# Short problem
Transcribe the records verbatim, beginning with their very first line and going on through the line that contains "[x=967, y=489]", with both of those lines included.

(Items taken from a data source)

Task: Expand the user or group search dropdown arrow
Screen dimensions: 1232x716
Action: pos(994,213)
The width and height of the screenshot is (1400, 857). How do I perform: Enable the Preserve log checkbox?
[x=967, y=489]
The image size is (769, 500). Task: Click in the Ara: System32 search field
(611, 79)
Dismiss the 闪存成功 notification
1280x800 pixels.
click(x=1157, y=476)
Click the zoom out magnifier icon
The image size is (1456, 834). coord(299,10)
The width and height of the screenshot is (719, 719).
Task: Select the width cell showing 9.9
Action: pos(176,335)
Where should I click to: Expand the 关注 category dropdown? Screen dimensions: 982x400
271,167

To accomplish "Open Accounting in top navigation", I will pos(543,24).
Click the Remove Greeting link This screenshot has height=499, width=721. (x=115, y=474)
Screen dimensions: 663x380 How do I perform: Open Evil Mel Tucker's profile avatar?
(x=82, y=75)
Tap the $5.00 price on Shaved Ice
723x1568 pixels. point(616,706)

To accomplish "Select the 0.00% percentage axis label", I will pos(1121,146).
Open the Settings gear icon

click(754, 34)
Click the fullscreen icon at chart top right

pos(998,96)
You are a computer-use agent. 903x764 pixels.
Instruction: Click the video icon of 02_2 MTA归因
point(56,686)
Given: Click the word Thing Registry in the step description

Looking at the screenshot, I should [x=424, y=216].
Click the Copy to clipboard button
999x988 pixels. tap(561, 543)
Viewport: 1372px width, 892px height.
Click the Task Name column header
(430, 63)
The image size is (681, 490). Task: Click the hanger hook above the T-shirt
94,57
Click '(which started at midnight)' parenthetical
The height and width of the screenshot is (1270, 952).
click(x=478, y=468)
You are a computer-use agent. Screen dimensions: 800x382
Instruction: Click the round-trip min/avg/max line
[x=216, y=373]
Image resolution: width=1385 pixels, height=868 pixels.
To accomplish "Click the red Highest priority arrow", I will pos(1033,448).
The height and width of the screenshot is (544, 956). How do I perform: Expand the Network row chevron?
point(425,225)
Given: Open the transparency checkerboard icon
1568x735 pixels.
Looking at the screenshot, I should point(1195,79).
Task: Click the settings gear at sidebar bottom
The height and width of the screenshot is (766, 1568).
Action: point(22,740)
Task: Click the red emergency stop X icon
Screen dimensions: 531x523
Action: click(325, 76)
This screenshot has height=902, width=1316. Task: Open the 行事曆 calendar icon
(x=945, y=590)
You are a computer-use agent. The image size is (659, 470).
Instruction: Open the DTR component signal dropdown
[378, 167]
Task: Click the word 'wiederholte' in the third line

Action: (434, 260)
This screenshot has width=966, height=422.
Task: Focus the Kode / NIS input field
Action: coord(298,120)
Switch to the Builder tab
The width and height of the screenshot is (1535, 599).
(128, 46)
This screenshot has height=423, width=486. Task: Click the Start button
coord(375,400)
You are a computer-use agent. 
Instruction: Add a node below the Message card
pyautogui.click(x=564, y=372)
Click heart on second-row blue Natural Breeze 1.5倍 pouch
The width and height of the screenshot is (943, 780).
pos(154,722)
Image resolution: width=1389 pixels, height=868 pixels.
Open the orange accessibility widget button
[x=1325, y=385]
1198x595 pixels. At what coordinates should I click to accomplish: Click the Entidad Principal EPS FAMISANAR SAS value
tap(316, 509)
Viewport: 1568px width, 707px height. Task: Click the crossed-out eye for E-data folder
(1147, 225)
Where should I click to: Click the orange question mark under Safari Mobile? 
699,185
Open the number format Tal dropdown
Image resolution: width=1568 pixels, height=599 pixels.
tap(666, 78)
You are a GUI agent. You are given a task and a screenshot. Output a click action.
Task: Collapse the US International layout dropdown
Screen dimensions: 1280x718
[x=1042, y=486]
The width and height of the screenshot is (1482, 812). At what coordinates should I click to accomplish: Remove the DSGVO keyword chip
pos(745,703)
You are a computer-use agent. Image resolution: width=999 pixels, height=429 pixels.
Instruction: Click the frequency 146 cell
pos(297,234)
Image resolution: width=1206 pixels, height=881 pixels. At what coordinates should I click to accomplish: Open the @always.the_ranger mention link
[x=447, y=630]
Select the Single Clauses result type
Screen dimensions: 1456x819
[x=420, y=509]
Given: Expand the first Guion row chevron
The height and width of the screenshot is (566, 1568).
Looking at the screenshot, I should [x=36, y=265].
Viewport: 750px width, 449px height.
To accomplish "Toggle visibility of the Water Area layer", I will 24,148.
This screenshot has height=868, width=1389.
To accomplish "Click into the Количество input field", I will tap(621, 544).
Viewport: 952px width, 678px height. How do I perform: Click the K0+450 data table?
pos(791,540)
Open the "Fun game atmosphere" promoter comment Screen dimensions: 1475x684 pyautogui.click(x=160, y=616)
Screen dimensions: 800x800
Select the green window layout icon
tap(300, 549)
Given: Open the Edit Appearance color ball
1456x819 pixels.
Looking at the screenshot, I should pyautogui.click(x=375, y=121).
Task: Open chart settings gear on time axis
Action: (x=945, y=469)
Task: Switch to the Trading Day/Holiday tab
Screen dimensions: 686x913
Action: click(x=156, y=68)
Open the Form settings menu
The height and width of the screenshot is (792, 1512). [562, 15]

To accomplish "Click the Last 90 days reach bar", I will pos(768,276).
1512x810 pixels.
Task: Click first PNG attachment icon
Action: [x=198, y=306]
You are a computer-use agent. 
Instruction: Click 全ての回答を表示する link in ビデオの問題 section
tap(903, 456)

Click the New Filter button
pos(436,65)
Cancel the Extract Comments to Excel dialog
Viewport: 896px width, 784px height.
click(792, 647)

# Result of this task
Task: Expand the user or group search dropdown arrow
Screen dimensions: 1232x716
Action: pos(994,213)
The width and height of the screenshot is (1400, 857). How do I perform: Enable the Preserve log checkbox?
[x=967, y=489]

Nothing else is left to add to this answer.